Study material START
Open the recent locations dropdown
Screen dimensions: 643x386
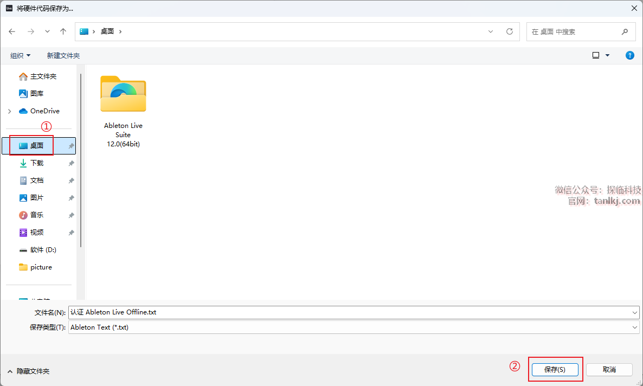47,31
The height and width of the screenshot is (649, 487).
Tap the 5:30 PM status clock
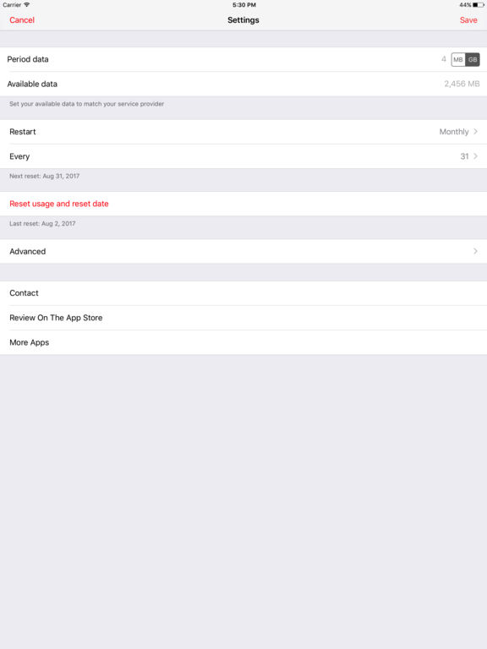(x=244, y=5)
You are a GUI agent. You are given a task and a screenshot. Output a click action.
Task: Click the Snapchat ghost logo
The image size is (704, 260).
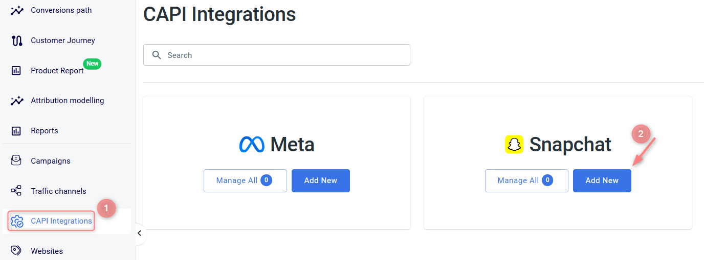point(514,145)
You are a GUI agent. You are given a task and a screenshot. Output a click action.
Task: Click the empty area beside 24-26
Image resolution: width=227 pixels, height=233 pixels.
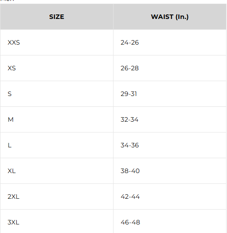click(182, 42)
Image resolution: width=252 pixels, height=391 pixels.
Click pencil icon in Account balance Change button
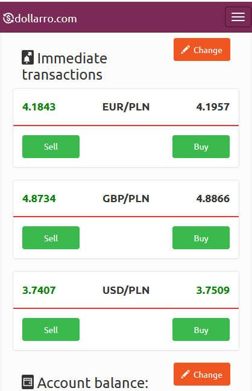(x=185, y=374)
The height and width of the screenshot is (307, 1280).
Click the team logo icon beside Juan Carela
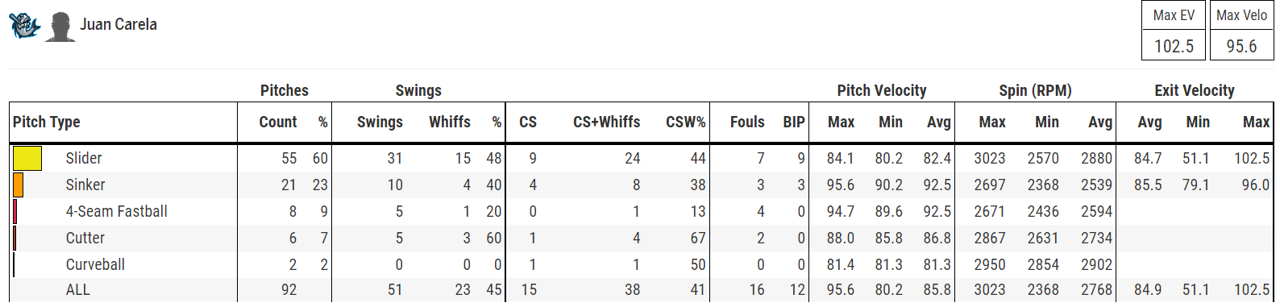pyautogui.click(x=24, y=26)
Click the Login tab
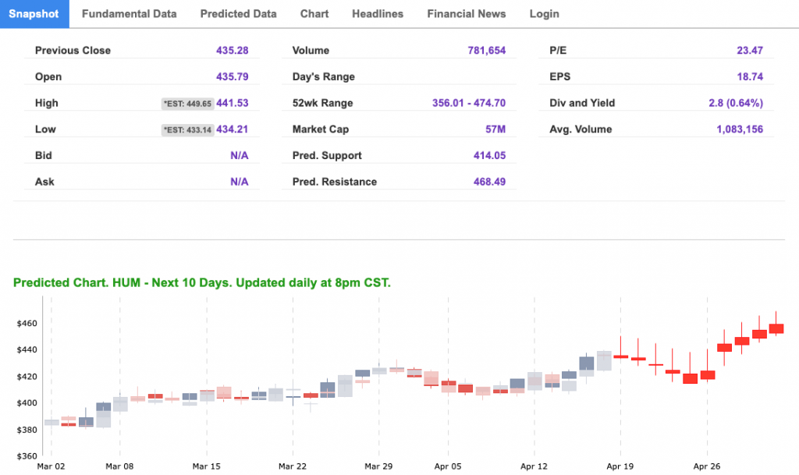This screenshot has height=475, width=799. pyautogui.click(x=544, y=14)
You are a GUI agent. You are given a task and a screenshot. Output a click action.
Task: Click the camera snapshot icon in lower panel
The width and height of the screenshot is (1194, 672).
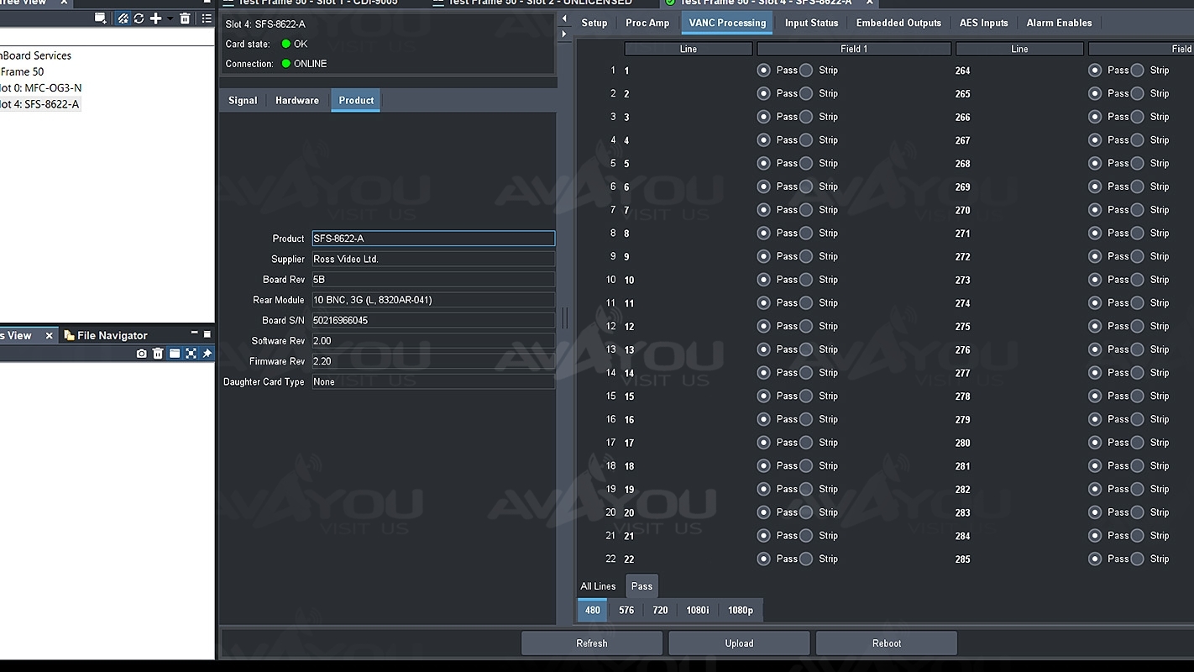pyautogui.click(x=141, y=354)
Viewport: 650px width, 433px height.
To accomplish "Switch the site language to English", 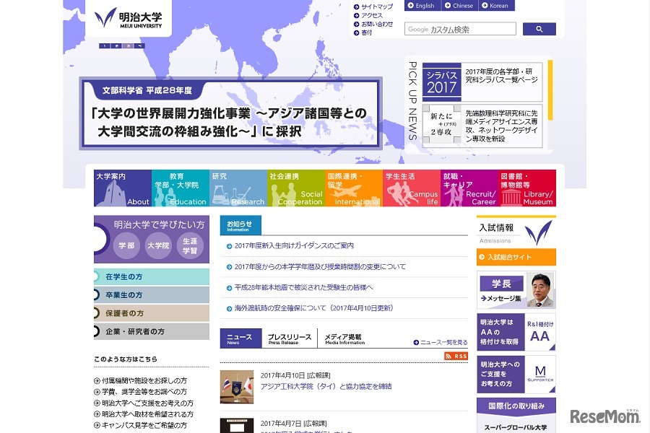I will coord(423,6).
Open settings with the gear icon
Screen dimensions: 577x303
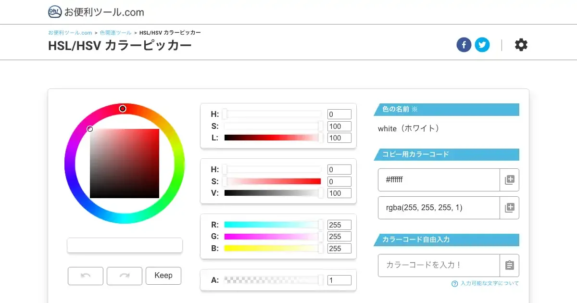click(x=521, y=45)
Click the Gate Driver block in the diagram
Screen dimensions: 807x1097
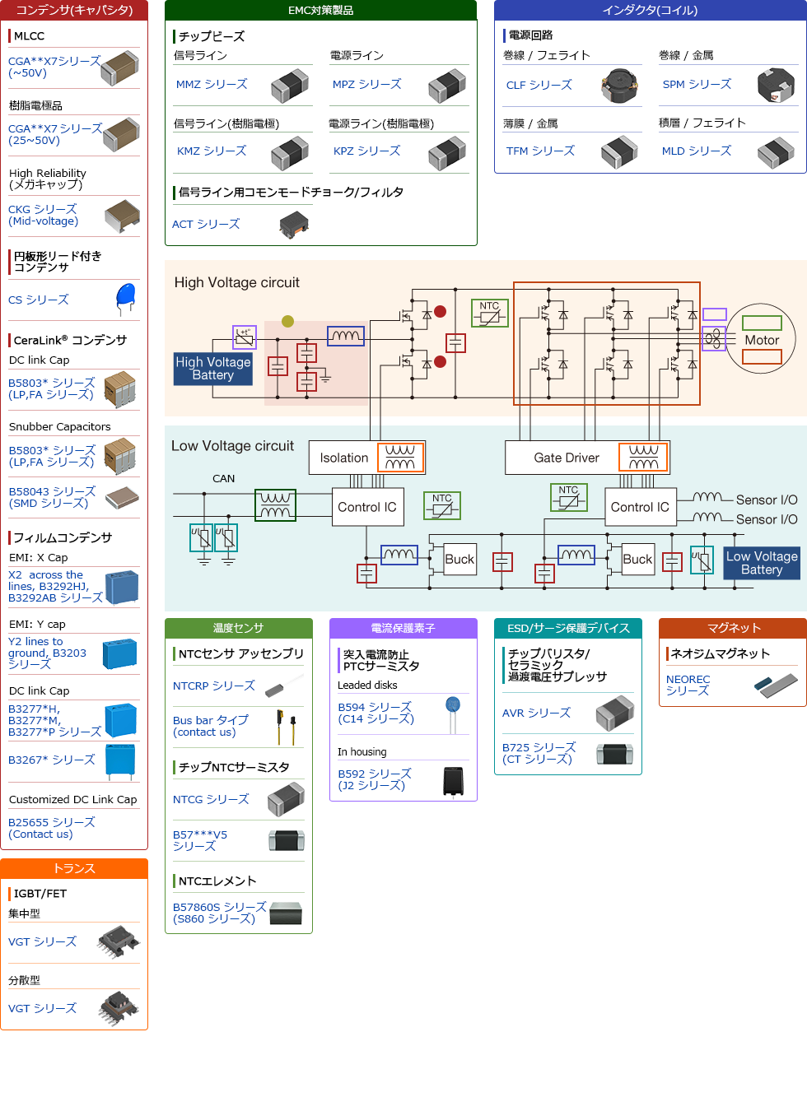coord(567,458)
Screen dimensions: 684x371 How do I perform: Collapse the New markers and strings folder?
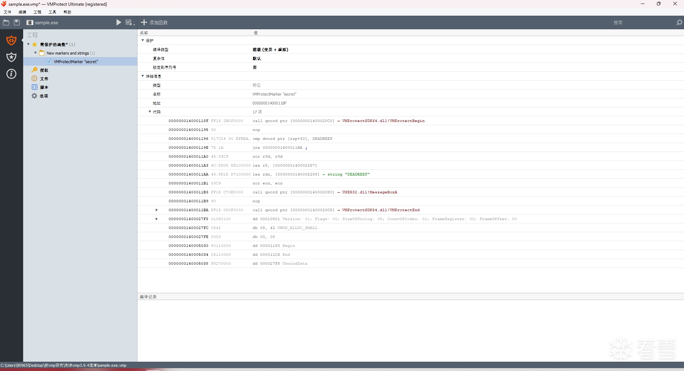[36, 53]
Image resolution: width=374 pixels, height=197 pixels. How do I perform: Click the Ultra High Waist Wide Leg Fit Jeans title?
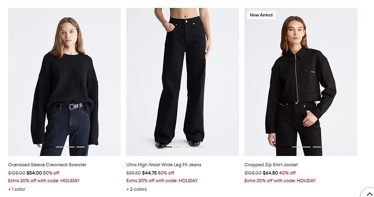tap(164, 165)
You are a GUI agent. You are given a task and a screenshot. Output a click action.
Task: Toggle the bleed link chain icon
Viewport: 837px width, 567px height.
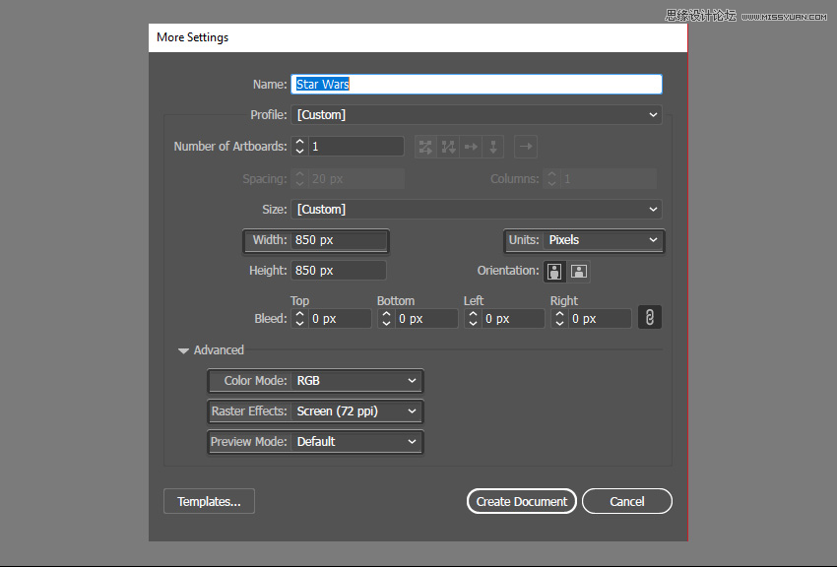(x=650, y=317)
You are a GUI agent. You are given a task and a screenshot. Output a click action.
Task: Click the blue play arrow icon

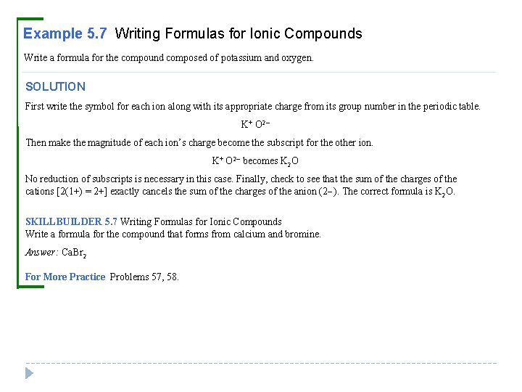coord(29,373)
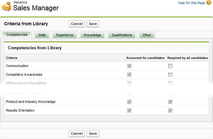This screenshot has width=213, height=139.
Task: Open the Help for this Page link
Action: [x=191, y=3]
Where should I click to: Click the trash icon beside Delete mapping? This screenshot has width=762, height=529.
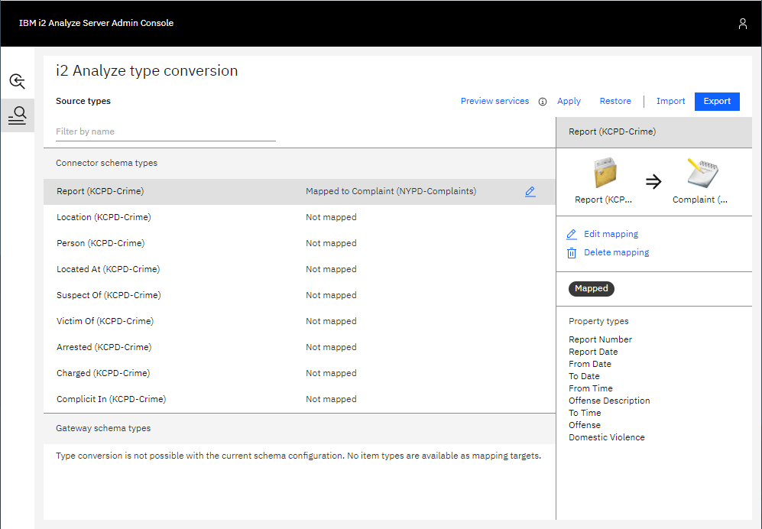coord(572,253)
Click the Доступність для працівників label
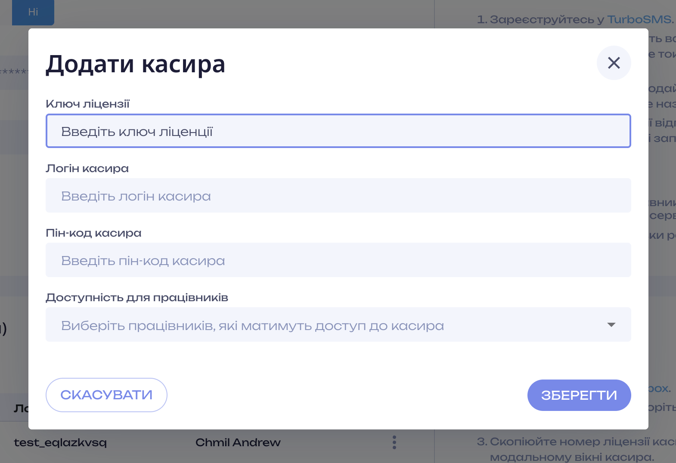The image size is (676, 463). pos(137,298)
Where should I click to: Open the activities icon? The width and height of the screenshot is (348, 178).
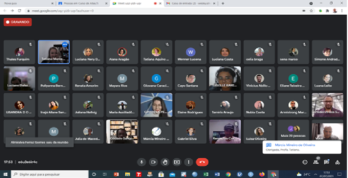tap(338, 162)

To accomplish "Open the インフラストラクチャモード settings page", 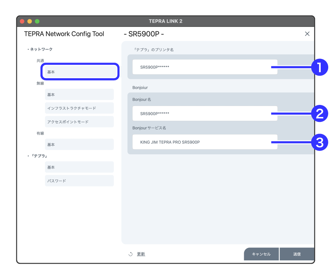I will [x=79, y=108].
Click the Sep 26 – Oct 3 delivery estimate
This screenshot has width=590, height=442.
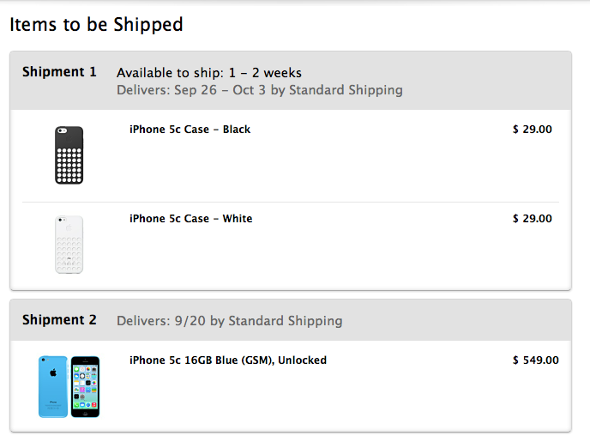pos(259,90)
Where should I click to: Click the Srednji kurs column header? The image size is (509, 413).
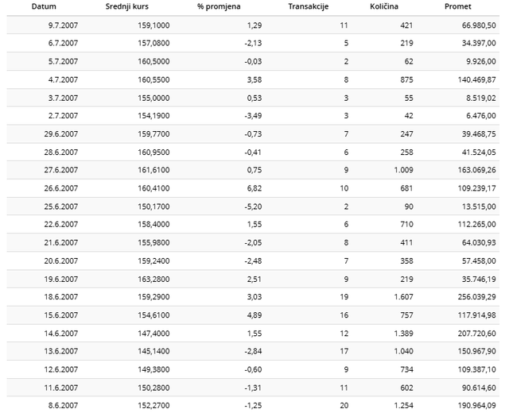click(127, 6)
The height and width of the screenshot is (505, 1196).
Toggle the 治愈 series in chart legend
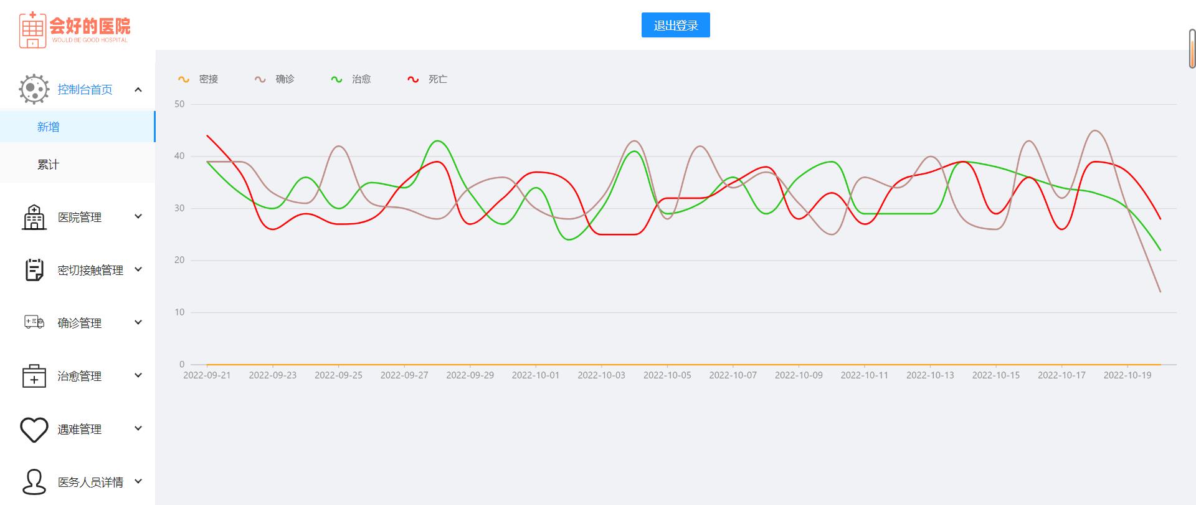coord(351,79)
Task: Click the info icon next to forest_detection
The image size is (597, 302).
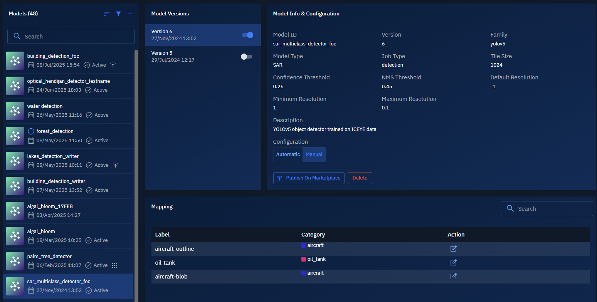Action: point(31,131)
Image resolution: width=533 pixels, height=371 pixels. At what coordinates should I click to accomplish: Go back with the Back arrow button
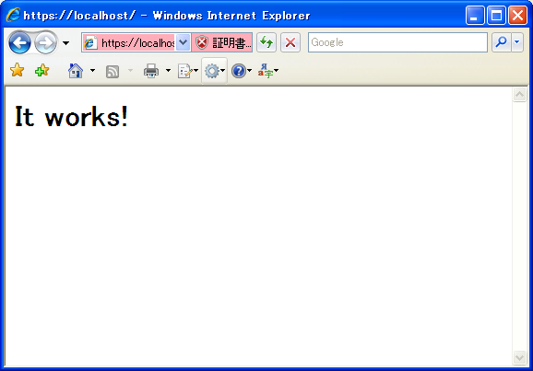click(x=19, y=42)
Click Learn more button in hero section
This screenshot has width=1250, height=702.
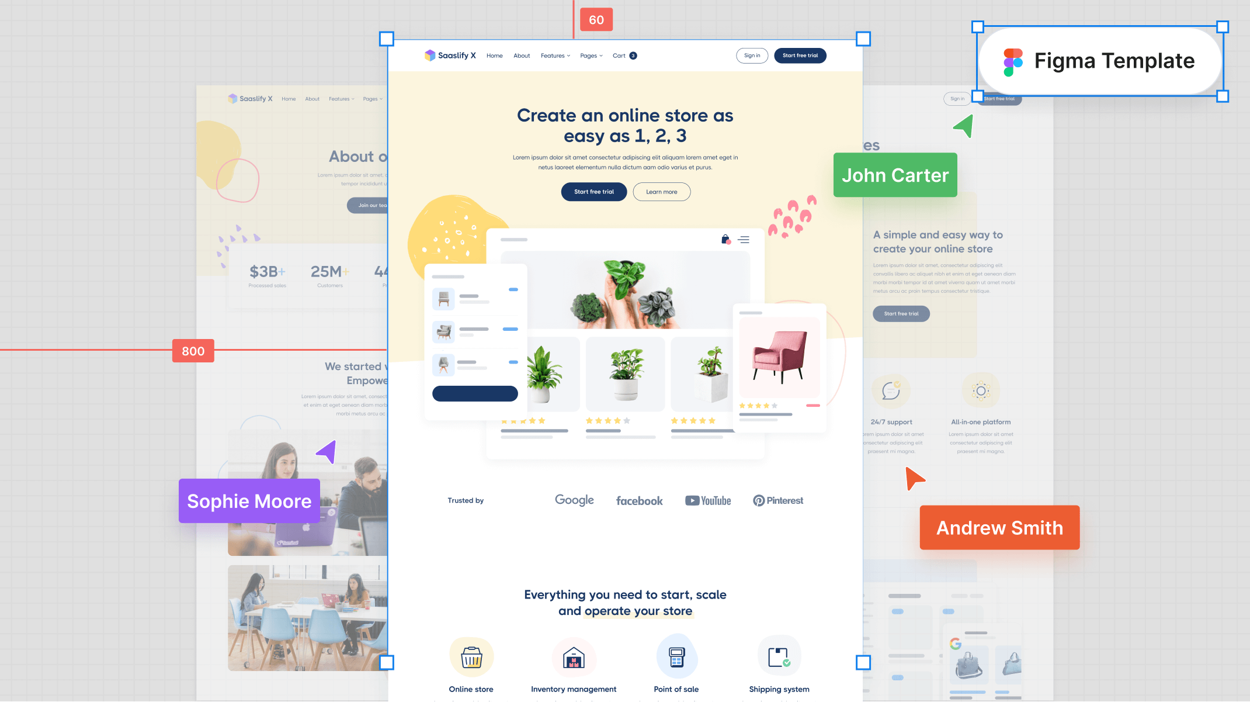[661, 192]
Study material END
What is needed:
This task calls for the lines from the line containing "The image size is (597, 302)." through the end of the listing, set down exactly and only, with pictures omitted.

Reply to the task:
The image size is (597, 302).
Action: point(31,131)
Image resolution: width=533 pixels, height=371 pixels. At what coordinates should I click to accomplish: Go back with the Back arrow button
click(x=19, y=42)
Click Learn more button in hero section
This screenshot has width=1250, height=702.
[661, 192]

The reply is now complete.